### Exercise objective:
Could you turn the lines starting at the one containing "The height and width of the screenshot is (1071, 2157)." and ending at the one containing "[x=44, y=98]" into a numbered list, leaving out blank lines?
# Start of Data shown
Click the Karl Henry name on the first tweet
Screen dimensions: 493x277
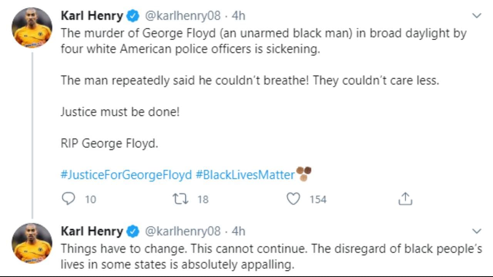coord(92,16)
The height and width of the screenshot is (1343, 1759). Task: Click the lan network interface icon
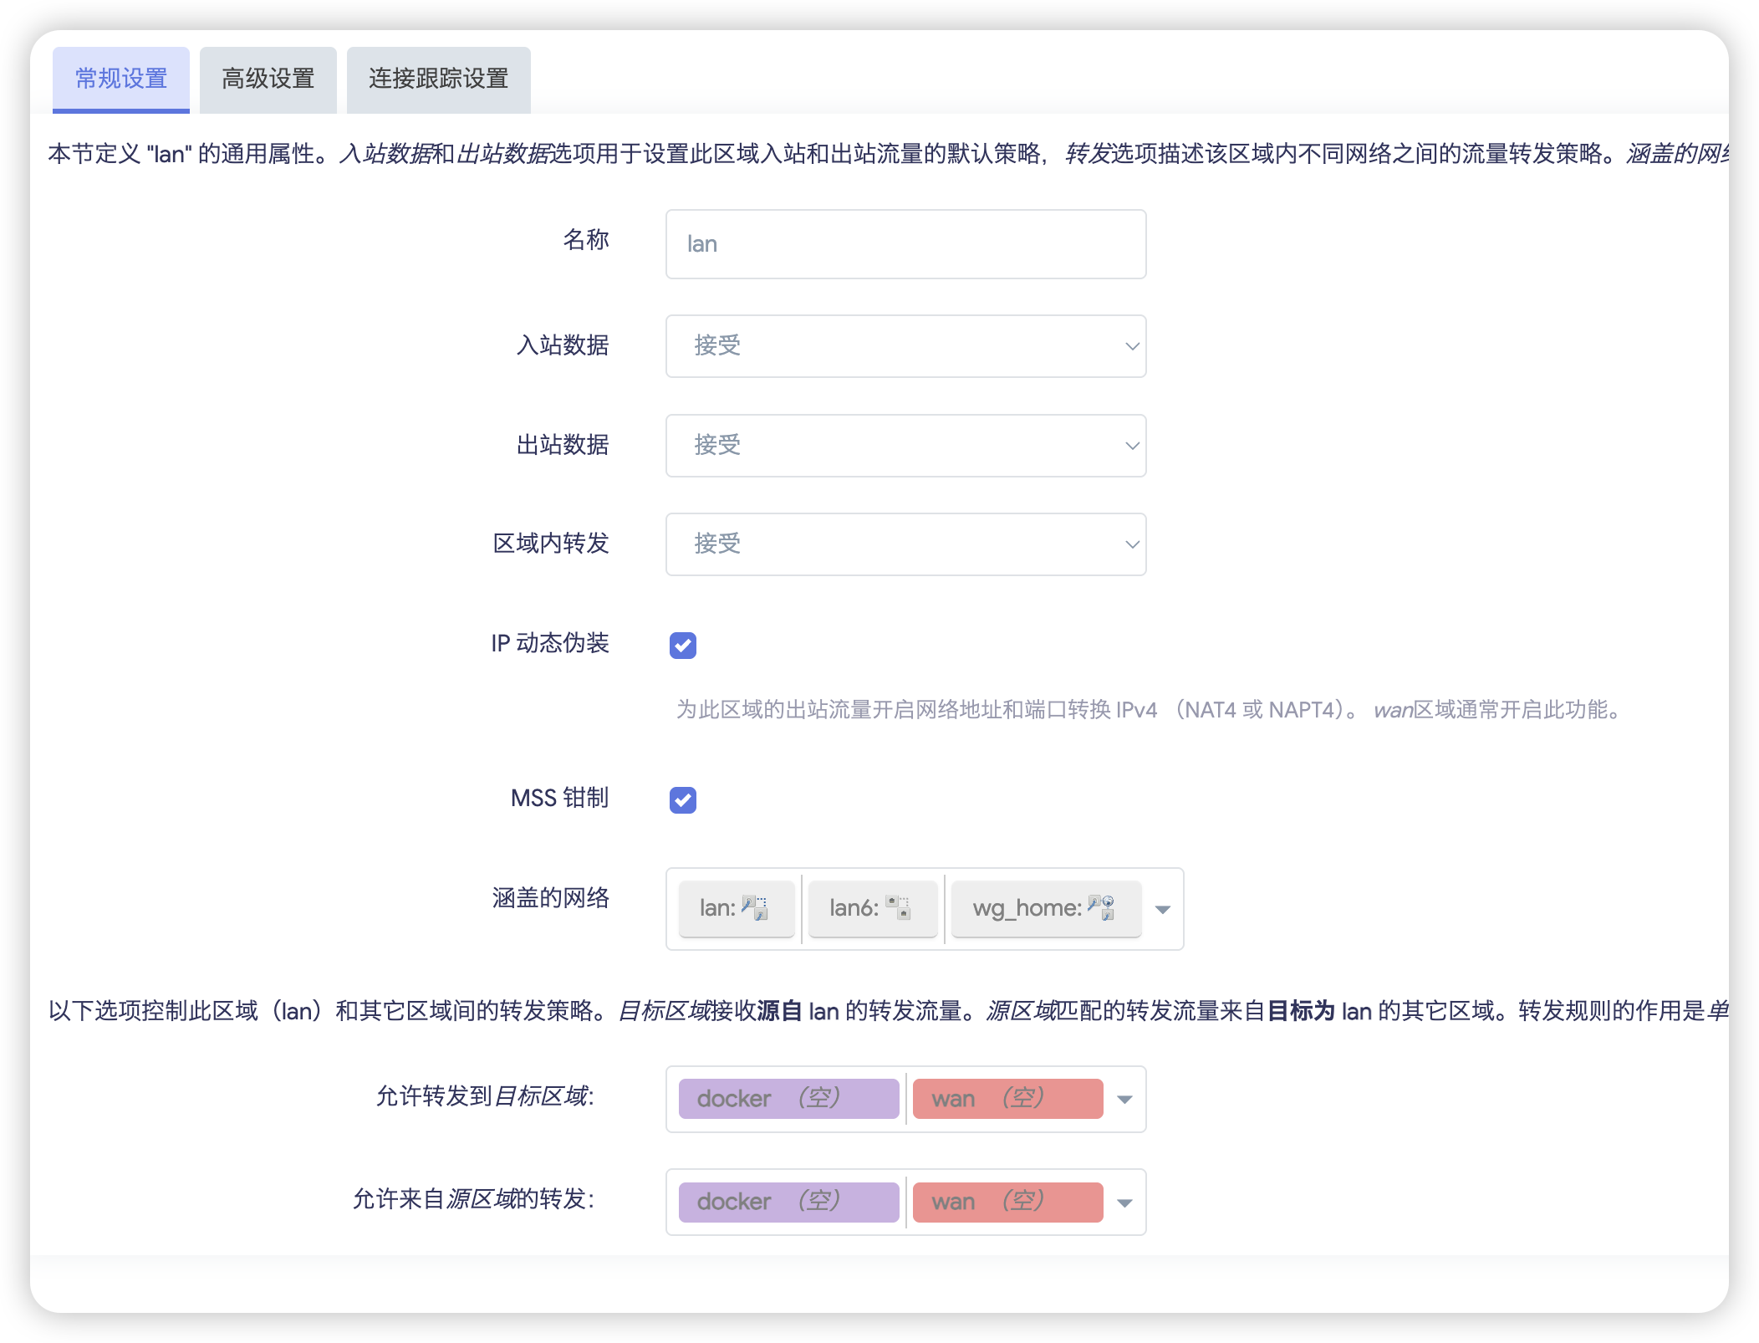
# End of Data shown
# Start of Data shown
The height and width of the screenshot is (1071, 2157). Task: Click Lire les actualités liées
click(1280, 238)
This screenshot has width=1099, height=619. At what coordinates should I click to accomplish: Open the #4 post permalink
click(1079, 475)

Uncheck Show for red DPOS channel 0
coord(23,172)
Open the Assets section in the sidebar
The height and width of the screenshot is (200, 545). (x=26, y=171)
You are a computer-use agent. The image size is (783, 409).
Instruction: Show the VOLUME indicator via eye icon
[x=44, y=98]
# End of Data shown
### Answer:
1. The height and width of the screenshot is (1071, 2157). Task: Click Lire les actualités liées
2. click(1280, 238)
3. This screenshot has width=1099, height=619. At what coordinates should I click to accomplish: Open the #4 post permalink
4. click(1079, 475)
5. Uncheck Show for red DPOS channel 0
6. coord(23,172)
7. Open the Assets section in the sidebar
8. The height and width of the screenshot is (200, 545). (x=26, y=171)
9. You are a computer-use agent. The image size is (783, 409).
10. Instruction: Show the VOLUME indicator via eye icon
11. [x=44, y=98]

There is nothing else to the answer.